▶ [Exercise requirements]
All of the data must be returned exactly as given.

[Entries taken from a collection]
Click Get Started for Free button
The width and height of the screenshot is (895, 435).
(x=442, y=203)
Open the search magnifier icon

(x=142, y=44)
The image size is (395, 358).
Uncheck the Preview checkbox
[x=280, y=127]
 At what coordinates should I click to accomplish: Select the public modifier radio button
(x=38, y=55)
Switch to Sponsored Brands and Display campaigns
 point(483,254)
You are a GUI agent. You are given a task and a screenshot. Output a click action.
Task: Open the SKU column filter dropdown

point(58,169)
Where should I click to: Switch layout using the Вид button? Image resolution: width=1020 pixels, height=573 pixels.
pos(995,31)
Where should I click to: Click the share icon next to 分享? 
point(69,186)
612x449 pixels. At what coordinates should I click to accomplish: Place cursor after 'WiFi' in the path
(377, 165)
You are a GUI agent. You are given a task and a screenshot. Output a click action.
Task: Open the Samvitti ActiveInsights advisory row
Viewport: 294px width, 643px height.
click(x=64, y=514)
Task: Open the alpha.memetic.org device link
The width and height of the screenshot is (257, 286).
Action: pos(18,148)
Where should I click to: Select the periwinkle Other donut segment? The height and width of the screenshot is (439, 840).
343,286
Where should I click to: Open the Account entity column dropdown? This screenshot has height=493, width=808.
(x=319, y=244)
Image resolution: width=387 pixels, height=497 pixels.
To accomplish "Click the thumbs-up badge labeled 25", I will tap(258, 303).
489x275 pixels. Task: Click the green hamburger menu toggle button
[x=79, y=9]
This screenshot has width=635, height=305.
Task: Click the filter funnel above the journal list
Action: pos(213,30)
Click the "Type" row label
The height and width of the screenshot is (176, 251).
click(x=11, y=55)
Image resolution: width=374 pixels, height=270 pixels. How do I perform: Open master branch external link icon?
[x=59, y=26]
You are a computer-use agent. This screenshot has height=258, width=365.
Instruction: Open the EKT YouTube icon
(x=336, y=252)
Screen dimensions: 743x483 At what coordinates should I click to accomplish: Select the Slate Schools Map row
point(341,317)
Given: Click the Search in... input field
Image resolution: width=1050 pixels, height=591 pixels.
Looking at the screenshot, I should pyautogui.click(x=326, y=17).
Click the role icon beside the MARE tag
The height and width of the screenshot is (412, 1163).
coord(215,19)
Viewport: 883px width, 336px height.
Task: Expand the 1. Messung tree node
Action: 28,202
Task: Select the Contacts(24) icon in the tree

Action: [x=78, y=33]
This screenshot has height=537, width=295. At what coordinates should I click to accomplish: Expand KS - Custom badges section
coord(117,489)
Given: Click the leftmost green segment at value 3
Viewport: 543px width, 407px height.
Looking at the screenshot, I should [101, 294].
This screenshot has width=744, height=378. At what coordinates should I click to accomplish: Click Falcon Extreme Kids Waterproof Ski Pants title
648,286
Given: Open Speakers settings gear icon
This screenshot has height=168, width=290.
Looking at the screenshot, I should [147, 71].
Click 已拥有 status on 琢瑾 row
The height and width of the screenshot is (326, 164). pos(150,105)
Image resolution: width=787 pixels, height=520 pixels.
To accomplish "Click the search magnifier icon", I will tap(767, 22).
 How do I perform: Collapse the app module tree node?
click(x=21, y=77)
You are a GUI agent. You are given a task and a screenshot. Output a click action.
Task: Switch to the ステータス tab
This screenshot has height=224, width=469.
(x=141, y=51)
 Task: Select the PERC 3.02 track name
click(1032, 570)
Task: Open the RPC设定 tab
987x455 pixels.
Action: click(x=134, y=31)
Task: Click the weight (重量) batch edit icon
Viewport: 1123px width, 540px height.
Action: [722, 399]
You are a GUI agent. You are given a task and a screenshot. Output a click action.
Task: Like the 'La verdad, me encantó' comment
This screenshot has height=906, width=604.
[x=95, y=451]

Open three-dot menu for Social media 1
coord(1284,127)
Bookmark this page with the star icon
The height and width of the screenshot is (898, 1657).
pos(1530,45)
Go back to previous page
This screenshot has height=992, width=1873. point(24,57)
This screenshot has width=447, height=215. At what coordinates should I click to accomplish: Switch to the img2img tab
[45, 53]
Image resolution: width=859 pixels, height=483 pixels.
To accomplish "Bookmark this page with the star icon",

▶ [Output below]
Click Get Started for Free button
The width and height of the screenshot is (895, 435).
(x=442, y=203)
Open the search magnifier icon

(x=142, y=44)
The image size is (395, 358).
Uncheck the Preview checkbox
[x=280, y=127]
 At what coordinates should I click to accomplish: Select the public modifier radio button
(x=38, y=55)
Switch to Sponsored Brands and Display campaigns
 point(483,254)
You are a GUI agent. You are given a task and a screenshot. Output a click action.
Task: Open the SKU column filter dropdown

point(58,169)
Where should I click to: Switch layout using the Вид button? Image resolution: width=1020 pixels, height=573 pixels.
pos(995,31)
Where should I click to: Click the share icon next to 分享? 
point(69,186)
612x449 pixels. At what coordinates should I click to accomplish: Place cursor after 'WiFi' in the path
(377, 165)
You are a GUI agent. You are given a task and a screenshot. Output a click action.
Task: Open the Samvitti ActiveInsights advisory row
Viewport: 294px width, 643px height.
click(x=64, y=514)
Task: Open the alpha.memetic.org device link
The width and height of the screenshot is (257, 286).
Action: pos(18,148)
Where should I click to: Select the periwinkle Other donut segment? The height and width of the screenshot is (439, 840).
343,286
Where should I click to: Open the Account entity column dropdown? This screenshot has height=493, width=808.
(x=319, y=244)
Image resolution: width=387 pixels, height=497 pixels.
To accomplish "Click the thumbs-up badge labeled 25", I will tap(258, 303).
489x275 pixels. Task: Click the green hamburger menu toggle button
[x=79, y=9]
This screenshot has width=635, height=305.
Task: Click the filter funnel above the journal list
Action: pos(213,30)
Click the "Type" row label
The height and width of the screenshot is (176, 251).
click(x=11, y=55)
Image resolution: width=374 pixels, height=270 pixels. How do I perform: Open master branch external link icon?
[x=59, y=26]
You are a computer-use agent. This screenshot has height=258, width=365.
Instruction: Open the EKT YouTube icon
(x=336, y=252)
Screen dimensions: 743x483 At what coordinates should I click to accomplish: Select the Slate Schools Map row
point(341,317)
Given: Click the Search in... input field
Image resolution: width=1050 pixels, height=591 pixels.
Looking at the screenshot, I should pyautogui.click(x=326, y=17).
Click the role icon beside the MARE tag
The height and width of the screenshot is (412, 1163).
coord(215,19)
Viewport: 883px width, 336px height.
Task: Expand the 1. Messung tree node
Action: 28,202
Task: Select the Contacts(24) icon in the tree

Action: [x=78, y=33]
This screenshot has height=537, width=295. At what coordinates should I click to accomplish: Expand KS - Custom badges section
coord(117,489)
Given: Click the leftmost green segment at value 3
Viewport: 543px width, 407px height.
Looking at the screenshot, I should [101, 294].
This screenshot has width=744, height=378. At what coordinates should I click to accomplish: Click Falcon Extreme Kids Waterproof Ski Pants title
648,286
Given: Open Speakers settings gear icon
This screenshot has height=168, width=290.
Looking at the screenshot, I should [147, 71].
Click 已拥有 status on 琢瑾 row
The height and width of the screenshot is (326, 164). pos(150,105)
Image resolution: width=787 pixels, height=520 pixels.
To accomplish "Click the search magnifier icon", I will tap(767, 22).
 How do I perform: Collapse the app module tree node?
click(x=21, y=77)
You are a GUI agent. You are given a task and a screenshot. Output a click action.
Task: Switch to the ステータス tab
This screenshot has height=224, width=469.
(x=141, y=51)
 Task: Select the PERC 3.02 track name
click(1032, 570)
Task: Open the RPC设定 tab
987x455 pixels.
Action: click(x=134, y=31)
Task: Click the weight (重量) batch edit icon
Viewport: 1123px width, 540px height.
Action: [722, 399]
You are a GUI agent. You are given a task and a screenshot. Output a click action.
Task: Like the 'La verdad, me encantó' comment
This screenshot has height=906, width=604.
[x=95, y=451]

Open three-dot menu for Social media 1
coord(1284,127)
Bookmark this page with the star icon
The height and width of the screenshot is (898, 1657).
pos(1530,45)
Go back to previous page
This screenshot has height=992, width=1873. point(24,57)
This screenshot has width=447, height=215. At what coordinates should I click to accomplish: Switch to the img2img tab
[45, 53]
Image resolution: width=859 pixels, height=483 pixels.
To accomplish "Bookmark this page with the star icon",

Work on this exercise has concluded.